Informations affichées.
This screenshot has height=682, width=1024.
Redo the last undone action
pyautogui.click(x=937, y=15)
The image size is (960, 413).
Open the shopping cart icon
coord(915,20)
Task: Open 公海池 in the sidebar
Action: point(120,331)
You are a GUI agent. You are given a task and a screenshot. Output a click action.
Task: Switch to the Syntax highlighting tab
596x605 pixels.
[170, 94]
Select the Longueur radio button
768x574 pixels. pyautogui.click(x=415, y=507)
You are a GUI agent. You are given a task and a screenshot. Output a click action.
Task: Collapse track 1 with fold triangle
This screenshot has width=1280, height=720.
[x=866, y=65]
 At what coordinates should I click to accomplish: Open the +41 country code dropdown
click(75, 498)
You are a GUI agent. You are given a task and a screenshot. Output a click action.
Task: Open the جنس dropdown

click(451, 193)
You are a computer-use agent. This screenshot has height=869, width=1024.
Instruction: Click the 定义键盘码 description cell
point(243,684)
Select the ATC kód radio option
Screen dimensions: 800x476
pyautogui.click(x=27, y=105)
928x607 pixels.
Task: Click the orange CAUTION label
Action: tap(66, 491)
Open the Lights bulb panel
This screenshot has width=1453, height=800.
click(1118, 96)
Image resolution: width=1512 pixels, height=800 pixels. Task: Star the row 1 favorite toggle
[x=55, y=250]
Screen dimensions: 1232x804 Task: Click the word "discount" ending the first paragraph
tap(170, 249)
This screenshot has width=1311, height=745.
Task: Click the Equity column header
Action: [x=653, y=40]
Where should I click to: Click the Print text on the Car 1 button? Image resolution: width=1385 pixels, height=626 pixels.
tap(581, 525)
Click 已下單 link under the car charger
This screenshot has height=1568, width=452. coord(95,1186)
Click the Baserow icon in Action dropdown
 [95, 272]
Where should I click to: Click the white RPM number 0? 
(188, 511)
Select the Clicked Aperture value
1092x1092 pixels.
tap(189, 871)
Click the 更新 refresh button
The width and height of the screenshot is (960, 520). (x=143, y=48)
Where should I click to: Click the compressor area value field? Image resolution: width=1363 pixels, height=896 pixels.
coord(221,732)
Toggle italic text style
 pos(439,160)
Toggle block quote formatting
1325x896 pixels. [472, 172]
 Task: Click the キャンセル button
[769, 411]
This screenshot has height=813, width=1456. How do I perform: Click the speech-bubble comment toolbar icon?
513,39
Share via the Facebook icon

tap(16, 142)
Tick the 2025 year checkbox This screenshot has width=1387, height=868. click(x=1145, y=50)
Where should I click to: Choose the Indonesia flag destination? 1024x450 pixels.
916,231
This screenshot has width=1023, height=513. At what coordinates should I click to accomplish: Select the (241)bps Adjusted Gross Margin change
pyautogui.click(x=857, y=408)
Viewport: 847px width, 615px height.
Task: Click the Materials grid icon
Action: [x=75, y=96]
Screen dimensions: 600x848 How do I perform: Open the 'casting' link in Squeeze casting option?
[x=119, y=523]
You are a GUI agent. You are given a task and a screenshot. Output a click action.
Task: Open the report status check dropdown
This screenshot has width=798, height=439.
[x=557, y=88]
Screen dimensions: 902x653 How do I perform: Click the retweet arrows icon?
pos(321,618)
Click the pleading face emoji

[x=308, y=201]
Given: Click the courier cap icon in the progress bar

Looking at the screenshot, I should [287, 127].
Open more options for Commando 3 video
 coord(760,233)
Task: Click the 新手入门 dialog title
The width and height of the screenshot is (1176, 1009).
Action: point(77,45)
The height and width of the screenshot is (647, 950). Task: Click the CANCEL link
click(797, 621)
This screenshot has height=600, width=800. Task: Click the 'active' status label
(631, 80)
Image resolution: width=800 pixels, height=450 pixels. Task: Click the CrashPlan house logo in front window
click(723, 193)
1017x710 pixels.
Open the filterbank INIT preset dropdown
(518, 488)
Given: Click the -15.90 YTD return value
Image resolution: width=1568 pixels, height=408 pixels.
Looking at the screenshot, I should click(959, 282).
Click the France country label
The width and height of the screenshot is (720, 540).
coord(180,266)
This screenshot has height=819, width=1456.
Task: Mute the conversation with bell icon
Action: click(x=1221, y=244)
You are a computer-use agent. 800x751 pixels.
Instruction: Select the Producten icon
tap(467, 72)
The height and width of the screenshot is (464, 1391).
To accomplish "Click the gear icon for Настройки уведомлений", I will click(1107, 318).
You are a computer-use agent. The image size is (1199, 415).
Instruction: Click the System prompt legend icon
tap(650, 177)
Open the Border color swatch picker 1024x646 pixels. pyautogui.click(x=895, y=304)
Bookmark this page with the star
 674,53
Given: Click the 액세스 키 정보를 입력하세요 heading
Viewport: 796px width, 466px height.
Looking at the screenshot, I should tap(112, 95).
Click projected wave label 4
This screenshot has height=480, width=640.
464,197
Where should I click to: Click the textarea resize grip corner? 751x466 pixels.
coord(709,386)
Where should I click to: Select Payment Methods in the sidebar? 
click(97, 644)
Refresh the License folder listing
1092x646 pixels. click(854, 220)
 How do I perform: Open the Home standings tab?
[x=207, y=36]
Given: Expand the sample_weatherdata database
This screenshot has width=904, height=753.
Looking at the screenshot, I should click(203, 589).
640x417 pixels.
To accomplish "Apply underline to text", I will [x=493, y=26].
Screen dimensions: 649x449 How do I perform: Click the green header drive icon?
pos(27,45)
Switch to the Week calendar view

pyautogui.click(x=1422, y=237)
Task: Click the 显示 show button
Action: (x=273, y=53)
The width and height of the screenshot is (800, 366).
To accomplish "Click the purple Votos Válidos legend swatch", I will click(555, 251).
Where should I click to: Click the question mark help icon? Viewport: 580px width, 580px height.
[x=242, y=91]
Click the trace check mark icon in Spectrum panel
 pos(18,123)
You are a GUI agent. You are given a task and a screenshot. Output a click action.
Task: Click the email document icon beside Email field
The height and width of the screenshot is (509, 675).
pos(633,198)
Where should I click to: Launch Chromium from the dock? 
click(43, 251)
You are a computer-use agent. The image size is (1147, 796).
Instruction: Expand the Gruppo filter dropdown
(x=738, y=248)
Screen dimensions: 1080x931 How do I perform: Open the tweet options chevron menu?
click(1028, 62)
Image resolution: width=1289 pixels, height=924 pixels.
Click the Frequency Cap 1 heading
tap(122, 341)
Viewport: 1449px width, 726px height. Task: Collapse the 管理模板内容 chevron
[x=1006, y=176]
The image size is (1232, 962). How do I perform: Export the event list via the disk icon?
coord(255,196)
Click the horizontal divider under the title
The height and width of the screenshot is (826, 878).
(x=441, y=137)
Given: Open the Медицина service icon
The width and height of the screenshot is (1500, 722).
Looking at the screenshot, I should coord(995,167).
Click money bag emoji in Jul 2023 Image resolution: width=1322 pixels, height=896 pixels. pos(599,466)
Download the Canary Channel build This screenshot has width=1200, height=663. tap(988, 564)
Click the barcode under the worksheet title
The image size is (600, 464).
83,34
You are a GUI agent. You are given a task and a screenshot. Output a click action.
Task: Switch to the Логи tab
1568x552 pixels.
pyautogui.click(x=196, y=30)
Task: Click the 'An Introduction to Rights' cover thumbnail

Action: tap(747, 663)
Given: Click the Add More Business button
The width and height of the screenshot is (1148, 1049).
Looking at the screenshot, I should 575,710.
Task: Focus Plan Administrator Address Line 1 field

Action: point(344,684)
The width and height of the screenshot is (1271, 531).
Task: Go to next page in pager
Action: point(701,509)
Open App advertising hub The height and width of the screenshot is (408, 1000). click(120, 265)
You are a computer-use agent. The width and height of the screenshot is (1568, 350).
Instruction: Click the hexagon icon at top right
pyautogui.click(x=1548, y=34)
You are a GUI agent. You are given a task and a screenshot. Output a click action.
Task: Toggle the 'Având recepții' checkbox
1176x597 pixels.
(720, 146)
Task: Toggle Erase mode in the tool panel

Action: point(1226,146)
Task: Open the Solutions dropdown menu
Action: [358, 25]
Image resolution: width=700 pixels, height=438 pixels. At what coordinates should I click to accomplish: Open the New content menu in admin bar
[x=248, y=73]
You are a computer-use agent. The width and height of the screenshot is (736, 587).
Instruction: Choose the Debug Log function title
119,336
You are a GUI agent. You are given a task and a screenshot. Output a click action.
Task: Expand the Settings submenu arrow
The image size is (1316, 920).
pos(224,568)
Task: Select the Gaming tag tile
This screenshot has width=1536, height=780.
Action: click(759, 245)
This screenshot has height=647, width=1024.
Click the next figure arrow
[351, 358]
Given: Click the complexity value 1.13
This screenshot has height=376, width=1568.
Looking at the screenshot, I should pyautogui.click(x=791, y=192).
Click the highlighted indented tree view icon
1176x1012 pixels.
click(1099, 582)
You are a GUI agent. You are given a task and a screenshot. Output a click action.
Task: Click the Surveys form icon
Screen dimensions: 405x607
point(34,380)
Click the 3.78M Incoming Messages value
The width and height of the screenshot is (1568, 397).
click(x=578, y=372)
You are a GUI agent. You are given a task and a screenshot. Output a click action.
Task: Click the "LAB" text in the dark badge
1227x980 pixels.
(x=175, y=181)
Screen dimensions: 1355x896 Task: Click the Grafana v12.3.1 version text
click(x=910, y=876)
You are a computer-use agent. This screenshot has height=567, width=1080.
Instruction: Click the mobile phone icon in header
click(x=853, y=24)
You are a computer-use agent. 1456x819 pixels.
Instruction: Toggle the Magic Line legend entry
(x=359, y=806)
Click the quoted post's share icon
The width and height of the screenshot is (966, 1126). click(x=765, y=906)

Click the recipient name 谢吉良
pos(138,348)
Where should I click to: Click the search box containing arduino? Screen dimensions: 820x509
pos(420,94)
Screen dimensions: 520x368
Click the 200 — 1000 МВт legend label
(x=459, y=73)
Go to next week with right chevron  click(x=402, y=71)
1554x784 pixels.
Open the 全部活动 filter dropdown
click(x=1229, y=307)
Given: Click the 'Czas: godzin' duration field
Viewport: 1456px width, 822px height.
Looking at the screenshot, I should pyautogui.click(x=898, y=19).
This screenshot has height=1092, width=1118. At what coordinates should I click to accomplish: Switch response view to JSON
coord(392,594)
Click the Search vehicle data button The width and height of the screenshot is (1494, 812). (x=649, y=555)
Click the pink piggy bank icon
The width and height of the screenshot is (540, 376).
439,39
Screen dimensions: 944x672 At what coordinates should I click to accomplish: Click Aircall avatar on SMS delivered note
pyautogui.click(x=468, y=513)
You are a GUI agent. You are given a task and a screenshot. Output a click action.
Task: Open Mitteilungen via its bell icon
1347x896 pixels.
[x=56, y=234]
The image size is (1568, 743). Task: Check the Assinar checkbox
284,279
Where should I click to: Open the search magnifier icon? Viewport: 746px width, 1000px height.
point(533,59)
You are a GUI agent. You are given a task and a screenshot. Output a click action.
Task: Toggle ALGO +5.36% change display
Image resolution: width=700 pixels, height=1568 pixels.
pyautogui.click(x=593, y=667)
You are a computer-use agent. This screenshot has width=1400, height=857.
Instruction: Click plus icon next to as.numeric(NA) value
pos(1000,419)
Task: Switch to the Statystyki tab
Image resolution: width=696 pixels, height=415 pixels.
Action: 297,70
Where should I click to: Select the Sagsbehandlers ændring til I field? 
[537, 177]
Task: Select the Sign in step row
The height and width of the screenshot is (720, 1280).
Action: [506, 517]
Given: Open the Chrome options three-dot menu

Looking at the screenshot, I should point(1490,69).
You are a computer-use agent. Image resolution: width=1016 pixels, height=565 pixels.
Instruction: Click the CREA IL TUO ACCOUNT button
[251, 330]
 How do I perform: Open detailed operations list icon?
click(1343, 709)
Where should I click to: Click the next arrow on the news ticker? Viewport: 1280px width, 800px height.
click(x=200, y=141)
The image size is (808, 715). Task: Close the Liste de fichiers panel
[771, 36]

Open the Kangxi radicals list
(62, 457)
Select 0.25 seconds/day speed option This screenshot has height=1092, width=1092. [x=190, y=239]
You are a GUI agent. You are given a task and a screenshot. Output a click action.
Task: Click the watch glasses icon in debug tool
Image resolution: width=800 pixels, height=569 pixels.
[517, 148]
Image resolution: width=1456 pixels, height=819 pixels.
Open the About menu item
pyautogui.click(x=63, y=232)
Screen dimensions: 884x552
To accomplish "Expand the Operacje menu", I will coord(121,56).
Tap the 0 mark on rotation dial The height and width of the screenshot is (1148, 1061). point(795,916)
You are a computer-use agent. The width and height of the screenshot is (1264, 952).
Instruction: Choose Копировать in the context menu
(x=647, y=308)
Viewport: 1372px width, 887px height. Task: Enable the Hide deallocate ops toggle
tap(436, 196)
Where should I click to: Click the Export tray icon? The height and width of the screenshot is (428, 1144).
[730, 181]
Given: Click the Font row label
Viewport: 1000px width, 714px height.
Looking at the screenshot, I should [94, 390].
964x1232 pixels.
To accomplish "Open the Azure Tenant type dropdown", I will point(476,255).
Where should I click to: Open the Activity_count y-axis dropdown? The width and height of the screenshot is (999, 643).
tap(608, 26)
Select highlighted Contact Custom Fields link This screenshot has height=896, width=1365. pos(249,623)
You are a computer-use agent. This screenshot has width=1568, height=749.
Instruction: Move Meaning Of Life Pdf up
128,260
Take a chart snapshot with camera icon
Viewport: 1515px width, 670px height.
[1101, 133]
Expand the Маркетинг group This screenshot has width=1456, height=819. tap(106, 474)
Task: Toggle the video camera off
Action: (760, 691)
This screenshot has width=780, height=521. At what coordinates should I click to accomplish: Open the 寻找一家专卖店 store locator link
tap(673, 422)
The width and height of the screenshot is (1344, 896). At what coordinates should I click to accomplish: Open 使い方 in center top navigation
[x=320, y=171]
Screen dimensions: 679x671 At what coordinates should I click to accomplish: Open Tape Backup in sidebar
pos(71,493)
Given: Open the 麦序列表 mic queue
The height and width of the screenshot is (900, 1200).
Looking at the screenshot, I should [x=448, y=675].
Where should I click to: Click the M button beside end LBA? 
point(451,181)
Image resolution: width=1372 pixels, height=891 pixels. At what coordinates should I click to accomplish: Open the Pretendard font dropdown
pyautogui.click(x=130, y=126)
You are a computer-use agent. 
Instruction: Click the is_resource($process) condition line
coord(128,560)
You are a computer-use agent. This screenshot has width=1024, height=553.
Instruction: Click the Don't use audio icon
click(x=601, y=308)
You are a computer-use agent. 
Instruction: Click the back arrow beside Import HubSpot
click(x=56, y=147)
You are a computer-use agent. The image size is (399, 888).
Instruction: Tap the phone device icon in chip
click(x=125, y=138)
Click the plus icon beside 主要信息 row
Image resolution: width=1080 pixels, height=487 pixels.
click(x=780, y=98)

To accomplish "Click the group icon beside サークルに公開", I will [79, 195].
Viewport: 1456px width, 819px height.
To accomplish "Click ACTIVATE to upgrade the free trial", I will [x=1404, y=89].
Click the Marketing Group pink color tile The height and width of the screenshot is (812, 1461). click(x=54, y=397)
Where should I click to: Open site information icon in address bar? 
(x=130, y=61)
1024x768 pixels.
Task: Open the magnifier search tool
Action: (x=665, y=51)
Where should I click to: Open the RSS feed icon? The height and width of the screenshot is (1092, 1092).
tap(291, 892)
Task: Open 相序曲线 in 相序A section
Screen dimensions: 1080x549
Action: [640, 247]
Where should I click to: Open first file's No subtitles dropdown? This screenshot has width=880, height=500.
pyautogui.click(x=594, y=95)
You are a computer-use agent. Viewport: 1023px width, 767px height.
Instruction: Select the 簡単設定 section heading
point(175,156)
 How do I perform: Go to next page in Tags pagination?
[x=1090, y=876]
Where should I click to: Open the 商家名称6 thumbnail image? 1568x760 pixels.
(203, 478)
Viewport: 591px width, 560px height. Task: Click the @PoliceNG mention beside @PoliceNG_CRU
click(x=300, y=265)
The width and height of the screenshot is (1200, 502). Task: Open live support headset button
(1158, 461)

À faire. Reproduisez sans rien changer le passage des données qui va de la ligne contenant « Screen dimensions: 944x672 » jusqu'à la ligne contenant « Select 0.25 seconds/day », ces deux lignes comprises.

Réponse à la tâche.
Screen dimensions: 944x672 At what coordinates should I click to accomplish: Click Aircall avatar on SMS delivered note
pyautogui.click(x=468, y=513)
You are a GUI agent. You are given a task and a screenshot. Output a click action.
Task: Open Mitteilungen via its bell icon
1347x896 pixels.
[x=56, y=234]
The image size is (1568, 743). Task: Check the Assinar checkbox
284,279
Where should I click to: Open the search magnifier icon? Viewport: 746px width, 1000px height.
point(533,59)
You are a GUI agent. You are given a task and a screenshot. Output a click action.
Task: Toggle ALGO +5.36% change display
Image resolution: width=700 pixels, height=1568 pixels.
pyautogui.click(x=593, y=667)
You are a computer-use agent. This screenshot has width=1400, height=857.
Instruction: Click plus icon next to as.numeric(NA) value
pos(1000,419)
Task: Switch to the Statystyki tab
Image resolution: width=696 pixels, height=415 pixels.
Action: 297,70
Where should I click to: Select the Sagsbehandlers ændring til I field? 
[537, 177]
Task: Select the Sign in step row
The height and width of the screenshot is (720, 1280).
Action: [506, 517]
Given: Open the Chrome options three-dot menu

Looking at the screenshot, I should point(1490,69).
You are a computer-use agent. Image resolution: width=1016 pixels, height=565 pixels.
Instruction: Click the CREA IL TUO ACCOUNT button
[251, 330]
 How do I perform: Open detailed operations list icon?
click(1343, 709)
Where should I click to: Click the next arrow on the news ticker? Viewport: 1280px width, 800px height.
click(x=200, y=141)
The image size is (808, 715). Task: Close the Liste de fichiers panel
[771, 36]

Open the Kangxi radicals list
(62, 457)
Select 0.25 seconds/day speed option This screenshot has height=1092, width=1092. [x=190, y=239]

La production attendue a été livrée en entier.